_Task to carry out:_
Rewrite the items below, switching every "Where should I click to" to "Where do I click to" and leaving all else unchanged.

_Materials provided:_
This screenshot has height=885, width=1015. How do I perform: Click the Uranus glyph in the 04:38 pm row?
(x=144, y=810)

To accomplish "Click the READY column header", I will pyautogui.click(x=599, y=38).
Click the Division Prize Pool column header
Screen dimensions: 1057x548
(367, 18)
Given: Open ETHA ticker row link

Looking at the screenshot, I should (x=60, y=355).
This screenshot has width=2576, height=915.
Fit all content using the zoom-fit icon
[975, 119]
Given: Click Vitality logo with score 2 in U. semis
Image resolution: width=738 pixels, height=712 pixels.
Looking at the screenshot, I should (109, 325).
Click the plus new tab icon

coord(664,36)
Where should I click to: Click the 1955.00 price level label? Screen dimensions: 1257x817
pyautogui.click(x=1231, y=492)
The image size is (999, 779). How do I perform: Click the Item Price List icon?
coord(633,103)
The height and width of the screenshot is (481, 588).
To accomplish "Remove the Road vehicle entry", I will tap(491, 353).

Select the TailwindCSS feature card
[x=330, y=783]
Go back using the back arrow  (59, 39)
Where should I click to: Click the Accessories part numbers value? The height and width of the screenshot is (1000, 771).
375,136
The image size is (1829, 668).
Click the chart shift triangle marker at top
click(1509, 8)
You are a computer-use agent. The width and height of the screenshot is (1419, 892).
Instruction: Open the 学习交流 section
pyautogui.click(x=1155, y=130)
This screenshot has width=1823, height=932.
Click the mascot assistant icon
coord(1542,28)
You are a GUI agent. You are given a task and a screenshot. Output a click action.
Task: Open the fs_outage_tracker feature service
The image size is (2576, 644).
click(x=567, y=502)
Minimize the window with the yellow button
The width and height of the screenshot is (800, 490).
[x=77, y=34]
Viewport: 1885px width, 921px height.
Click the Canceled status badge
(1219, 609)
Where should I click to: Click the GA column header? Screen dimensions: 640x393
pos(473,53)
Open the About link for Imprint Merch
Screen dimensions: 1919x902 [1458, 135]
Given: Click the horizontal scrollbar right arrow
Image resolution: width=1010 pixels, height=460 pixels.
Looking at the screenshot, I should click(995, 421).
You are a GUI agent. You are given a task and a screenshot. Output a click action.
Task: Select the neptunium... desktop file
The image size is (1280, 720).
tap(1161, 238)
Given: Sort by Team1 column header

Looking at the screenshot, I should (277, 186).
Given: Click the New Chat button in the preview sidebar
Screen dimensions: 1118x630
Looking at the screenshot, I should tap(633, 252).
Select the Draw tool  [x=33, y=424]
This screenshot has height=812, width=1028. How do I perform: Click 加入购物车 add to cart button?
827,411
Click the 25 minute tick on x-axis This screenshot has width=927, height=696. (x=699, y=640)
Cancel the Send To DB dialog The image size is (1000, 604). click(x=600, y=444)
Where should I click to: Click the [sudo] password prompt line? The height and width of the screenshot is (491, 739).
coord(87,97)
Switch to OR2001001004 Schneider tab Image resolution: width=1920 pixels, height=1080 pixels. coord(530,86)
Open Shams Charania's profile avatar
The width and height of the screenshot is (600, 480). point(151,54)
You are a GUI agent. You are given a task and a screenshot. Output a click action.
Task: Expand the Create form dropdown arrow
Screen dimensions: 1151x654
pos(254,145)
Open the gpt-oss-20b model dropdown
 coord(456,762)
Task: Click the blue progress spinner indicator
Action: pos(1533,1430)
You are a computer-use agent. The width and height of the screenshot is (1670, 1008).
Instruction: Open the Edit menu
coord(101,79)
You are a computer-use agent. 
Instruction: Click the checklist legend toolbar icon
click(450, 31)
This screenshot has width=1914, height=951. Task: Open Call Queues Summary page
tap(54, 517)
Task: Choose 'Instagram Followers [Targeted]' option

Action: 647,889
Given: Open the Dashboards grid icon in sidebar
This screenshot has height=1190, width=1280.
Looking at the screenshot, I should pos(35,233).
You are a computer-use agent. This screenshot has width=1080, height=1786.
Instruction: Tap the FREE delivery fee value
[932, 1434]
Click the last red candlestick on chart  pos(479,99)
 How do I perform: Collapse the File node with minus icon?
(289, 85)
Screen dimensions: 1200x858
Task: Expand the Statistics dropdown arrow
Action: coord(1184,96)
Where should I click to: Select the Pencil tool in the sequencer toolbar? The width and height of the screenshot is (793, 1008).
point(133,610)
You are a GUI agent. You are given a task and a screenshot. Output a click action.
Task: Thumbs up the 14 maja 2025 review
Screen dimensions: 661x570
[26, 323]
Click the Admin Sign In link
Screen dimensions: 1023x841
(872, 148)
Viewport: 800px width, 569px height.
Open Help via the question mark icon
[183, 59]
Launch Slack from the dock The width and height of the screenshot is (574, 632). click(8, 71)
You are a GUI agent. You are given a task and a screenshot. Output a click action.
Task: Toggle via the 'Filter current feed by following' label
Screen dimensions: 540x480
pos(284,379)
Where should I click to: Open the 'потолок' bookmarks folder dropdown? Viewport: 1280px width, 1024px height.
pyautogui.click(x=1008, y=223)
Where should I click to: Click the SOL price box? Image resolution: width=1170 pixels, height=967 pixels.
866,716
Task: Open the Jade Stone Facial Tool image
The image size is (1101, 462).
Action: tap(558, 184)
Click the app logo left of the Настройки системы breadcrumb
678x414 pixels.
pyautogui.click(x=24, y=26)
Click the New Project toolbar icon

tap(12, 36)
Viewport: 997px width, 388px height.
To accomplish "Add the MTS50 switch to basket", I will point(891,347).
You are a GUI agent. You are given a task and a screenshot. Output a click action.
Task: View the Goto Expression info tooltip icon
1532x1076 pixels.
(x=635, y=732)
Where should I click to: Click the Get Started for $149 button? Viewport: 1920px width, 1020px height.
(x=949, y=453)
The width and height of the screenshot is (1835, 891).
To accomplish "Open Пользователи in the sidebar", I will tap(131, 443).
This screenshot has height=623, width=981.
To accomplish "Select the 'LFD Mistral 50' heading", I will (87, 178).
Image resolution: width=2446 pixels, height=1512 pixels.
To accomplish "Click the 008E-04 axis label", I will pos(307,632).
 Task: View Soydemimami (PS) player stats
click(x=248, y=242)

_Exercise solution:_
This screenshot has height=885, width=1015. How do I perform: Click the Uranus glyph in the 04:38 pm row?
(x=144, y=810)

To accomplish "Click the READY column header", I will pyautogui.click(x=599, y=38).
Click the Division Prize Pool column header
Screen dimensions: 1057x548
(367, 18)
Given: Open ETHA ticker row link

Looking at the screenshot, I should (x=60, y=355).
This screenshot has width=2576, height=915.
Fit all content using the zoom-fit icon
[975, 119]
Given: Click Vitality logo with score 2 in U. semis
Image resolution: width=738 pixels, height=712 pixels.
Looking at the screenshot, I should (109, 325).
Click the plus new tab icon

coord(664,36)
Where do I click to: Click the 1955.00 price level label? Screen dimensions: 1257x817
pyautogui.click(x=1231, y=492)
The image size is (999, 779). How do I perform: Click the Item Price List icon?
coord(633,103)
The height and width of the screenshot is (481, 588).
To accomplish "Remove the Road vehicle entry", I will tap(491, 353).

Select the TailwindCSS feature card
[x=330, y=783]
Go back using the back arrow  (59, 39)
Where do I click to: Click the Accessories part numbers value? The height and width of the screenshot is (1000, 771).
375,136
The image size is (1829, 668).
Click the chart shift triangle marker at top
click(1509, 8)
You are a computer-use agent. The width and height of the screenshot is (1419, 892).
Instruction: Open the 学习交流 section
pyautogui.click(x=1155, y=130)
This screenshot has width=1823, height=932.
Click the mascot assistant icon
coord(1542,28)
You are a GUI agent. You are given a task and a screenshot. Output a click action.
Task: Open the fs_outage_tracker feature service
The image size is (2576, 644).
click(x=567, y=502)
Minimize the window with the yellow button
The width and height of the screenshot is (800, 490).
[x=77, y=34]
Viewport: 1885px width, 921px height.
Click the Canceled status badge
(1219, 609)
Where do I click to: Click the GA column header? Screen dimensions: 640x393
pos(473,53)
Open the About link for Imprint Merch
Screen dimensions: 1919x902 [1458, 135]
Given: Click the horizontal scrollbar right arrow
Image resolution: width=1010 pixels, height=460 pixels.
Looking at the screenshot, I should click(995, 421).
You are a GUI agent. You are given a task and a screenshot. Output a click action.
Task: Select the neptunium... desktop file
The image size is (1280, 720).
tap(1161, 238)
Given: Sort by Team1 column header

Looking at the screenshot, I should (277, 186).
Given: Click the New Chat button in the preview sidebar
Screen dimensions: 1118x630
Looking at the screenshot, I should tap(633, 252).
Select the Draw tool  [x=33, y=424]
This screenshot has height=812, width=1028. How do I perform: Click 加入购物车 add to cart button?
827,411
Click the 25 minute tick on x-axis This screenshot has width=927, height=696. (x=699, y=640)
Cancel the Send To DB dialog The image size is (1000, 604). click(x=600, y=444)
Where do I click to: Click the [sudo] password prompt line? The height and width of the screenshot is (491, 739).
coord(87,97)
Switch to OR2001001004 Schneider tab Image resolution: width=1920 pixels, height=1080 pixels. coord(530,86)
Open Shams Charania's profile avatar
The width and height of the screenshot is (600, 480). point(151,54)
You are a GUI agent. You are given a task and a screenshot. Output a click action.
Task: Expand the Create form dropdown arrow
Screen dimensions: 1151x654
pos(254,145)
Open the gpt-oss-20b model dropdown
 coord(456,762)
Task: Click the blue progress spinner indicator
Action: pos(1533,1430)
You are a computer-use agent. The width and height of the screenshot is (1670, 1008).
Instruction: Open the Edit menu
coord(101,79)
You are a computer-use agent. 
Instruction: Click the checklist legend toolbar icon
click(450, 31)
This screenshot has width=1914, height=951. Task: Open Call Queues Summary page
tap(54, 517)
Task: Choose 'Instagram Followers [Targeted]' option

Action: 647,889
Given: Open the Dashboards grid icon in sidebar
This screenshot has height=1190, width=1280.
Looking at the screenshot, I should pos(35,233).
You are a computer-use agent. This screenshot has width=1080, height=1786.
Instruction: Tap the FREE delivery fee value
[932, 1434]
Click the last red candlestick on chart  pos(479,99)
 How do I perform: Collapse the File node with minus icon?
(289, 85)
Screen dimensions: 1200x858
Task: Expand the Statistics dropdown arrow
Action: coord(1184,96)
Where do I click to: Select the Pencil tool in the sequencer toolbar? The width and height of the screenshot is (793, 1008).
point(133,610)
You are a GUI agent. You are given a task and a screenshot. Output a click action.
Task: Thumbs up the 14 maja 2025 review
Screen dimensions: 661x570
[26, 323]
Click the Admin Sign In link
Screen dimensions: 1023x841
(872, 148)
Viewport: 800px width, 569px height.
Open Help via the question mark icon
[183, 59]
Launch Slack from the dock The width and height of the screenshot is (574, 632). click(8, 71)
You are a GUI agent. You are given a task and a screenshot. Output a click action.
Task: Toggle via the 'Filter current feed by following' label
Screen dimensions: 540x480
pos(284,379)
Where do I click to: Open the 'потолок' bookmarks folder dropdown? Viewport: 1280px width, 1024px height.
pyautogui.click(x=1008, y=223)
Where do I click to: Click the SOL price box? Image resolution: width=1170 pixels, height=967 pixels.
866,716
Task: Open the Jade Stone Facial Tool image
The image size is (1101, 462).
Action: tap(558, 184)
Click the app logo left of the Настройки системы breadcrumb
678x414 pixels.
pyautogui.click(x=24, y=26)
Click the New Project toolbar icon

tap(12, 36)
Viewport: 997px width, 388px height.
To accomplish "Add the MTS50 switch to basket", I will point(891,347).
You are a GUI agent. You are given a task and a screenshot. Output a click action.
Task: View the Goto Expression info tooltip icon
1532x1076 pixels.
(x=635, y=732)
Where do I click to: Click the Get Started for $149 button? Viewport: 1920px width, 1020px height.
(x=949, y=453)
The width and height of the screenshot is (1835, 891).
To accomplish "Open Пользователи in the sidebar", I will tap(131, 443).
This screenshot has height=623, width=981.
To accomplish "Select the 'LFD Mistral 50' heading", I will (87, 178).
Image resolution: width=2446 pixels, height=1512 pixels.
To accomplish "Click the 008E-04 axis label", I will pos(307,632).
 Task: View Soydemimami (PS) player stats
click(x=248, y=242)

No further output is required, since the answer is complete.